Au début de sa maladie, j’allais le voir souvent à l’hôpital Saint-Louis. Il était si triste de mourir. Il n’en revenait pas. Ça lui était tombé si brutalement dessus. Je l’exhortais à ne pas désespérer. Il souffrait d’avoir le sentiment de ne pas avoir accompli ce qu’il devait faire, de ne pas avoir eu de chance. Il avait obtenu l’avance sur recettes pour Le Printemps du monde et n’a pas eu le temps de le réaliser. Son dernier film (Métamorphose, 2004), est un court métrage réalisé de sa fenêtre à Thonon, filmé à toutes les heures du jour. C’est une pure merveille. C’est beau, vous n’imaginez pas ! Les bruits de la ville, le lac à toutes les heures et toutes les lumières, le son de cloches, les gens qui parlent… C’est un très beau film sur le temps. Il faudrait que ce film soit vu davantage.
Jean-Claude était mon ami et il me laisse un peu seule au bord du chemin. »
Propos recueillis par Jean-Marc Lalanne
« toujours prêt à aimer et à encourager »
Par François Ozon
Jean-Claude n’était pas pour moi un père de cinéma, mais plutôt un grand frère, généreux et protecteur.

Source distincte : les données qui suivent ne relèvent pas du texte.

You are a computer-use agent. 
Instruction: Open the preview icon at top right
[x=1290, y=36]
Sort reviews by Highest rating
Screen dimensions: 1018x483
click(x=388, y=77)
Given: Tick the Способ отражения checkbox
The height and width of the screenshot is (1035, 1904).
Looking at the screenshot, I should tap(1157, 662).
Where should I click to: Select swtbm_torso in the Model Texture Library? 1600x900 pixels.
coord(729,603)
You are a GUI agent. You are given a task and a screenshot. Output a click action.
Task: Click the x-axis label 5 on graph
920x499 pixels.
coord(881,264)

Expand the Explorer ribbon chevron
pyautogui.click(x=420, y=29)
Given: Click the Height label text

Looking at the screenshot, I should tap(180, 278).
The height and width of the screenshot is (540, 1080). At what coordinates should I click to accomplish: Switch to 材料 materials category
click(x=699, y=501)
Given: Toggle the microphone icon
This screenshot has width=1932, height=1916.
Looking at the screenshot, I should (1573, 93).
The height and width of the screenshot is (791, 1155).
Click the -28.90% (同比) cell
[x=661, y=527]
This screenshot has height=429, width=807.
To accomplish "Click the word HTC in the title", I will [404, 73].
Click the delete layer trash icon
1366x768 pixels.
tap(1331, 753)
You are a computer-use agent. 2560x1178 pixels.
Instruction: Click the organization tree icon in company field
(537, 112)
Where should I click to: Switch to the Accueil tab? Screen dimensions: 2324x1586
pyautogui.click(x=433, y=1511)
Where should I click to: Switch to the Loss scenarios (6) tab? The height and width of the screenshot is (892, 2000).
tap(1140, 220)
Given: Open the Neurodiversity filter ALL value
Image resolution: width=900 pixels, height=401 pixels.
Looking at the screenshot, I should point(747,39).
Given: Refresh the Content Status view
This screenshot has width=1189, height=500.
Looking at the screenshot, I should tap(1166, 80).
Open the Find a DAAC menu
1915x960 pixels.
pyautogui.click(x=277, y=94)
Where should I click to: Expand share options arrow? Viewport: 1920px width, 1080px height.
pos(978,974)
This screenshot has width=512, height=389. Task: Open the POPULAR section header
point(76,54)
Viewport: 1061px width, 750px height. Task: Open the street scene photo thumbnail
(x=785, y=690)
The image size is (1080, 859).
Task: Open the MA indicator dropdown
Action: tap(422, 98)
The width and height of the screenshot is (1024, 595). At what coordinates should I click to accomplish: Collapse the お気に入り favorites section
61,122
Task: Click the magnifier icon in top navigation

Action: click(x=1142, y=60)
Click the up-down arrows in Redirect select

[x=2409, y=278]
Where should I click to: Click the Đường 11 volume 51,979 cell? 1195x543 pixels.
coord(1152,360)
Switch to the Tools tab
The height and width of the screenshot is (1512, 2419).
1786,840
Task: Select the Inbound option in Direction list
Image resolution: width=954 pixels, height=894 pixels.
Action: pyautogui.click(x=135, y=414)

D’une génération aînée, peu portée à la transmission et au parrainage, il fut une exception par son soutien et ses encouragements fraternels à beaucoup de jeunes réalisateurs. Sa passion et son exigence pour le cinéma faisaient de lui l’un des derniers grands passeurs, avec Serge Daney et Jean Douchet. Quand je l’ai rencontré, une amitié évidente est née, franche et sincère, faite d’amour du cinéma, des actrices et d’un humour espiègle, qui cachait avec élégance ses blessures et cicatrices. Avec les années, sa difficulté à faire des films se muait en désarroi et incompréhension face au monde d’aujourd’hui, mais aucune amertume, toujours prêt à aimer et à encourager. Il savait d’une lettre, de quelques mots, vous apporter cette reconnaissance que chaque artiste recherche, ou bien vous envoyer une photo d’une actrice qu’il aimait et dont il vantait l’intelligence et la beauté, dans l’espoir qu’on la fasse tourner. Son renoncement ces derniers mois, face à la maladie était à l’opposé de ce que j’avais cru saisir en lui pendant ces quelques années d’amitié. La mort le hantait, planait sur tous ses films, et j’ose croire qu’il est parti, sans peur, apaisé.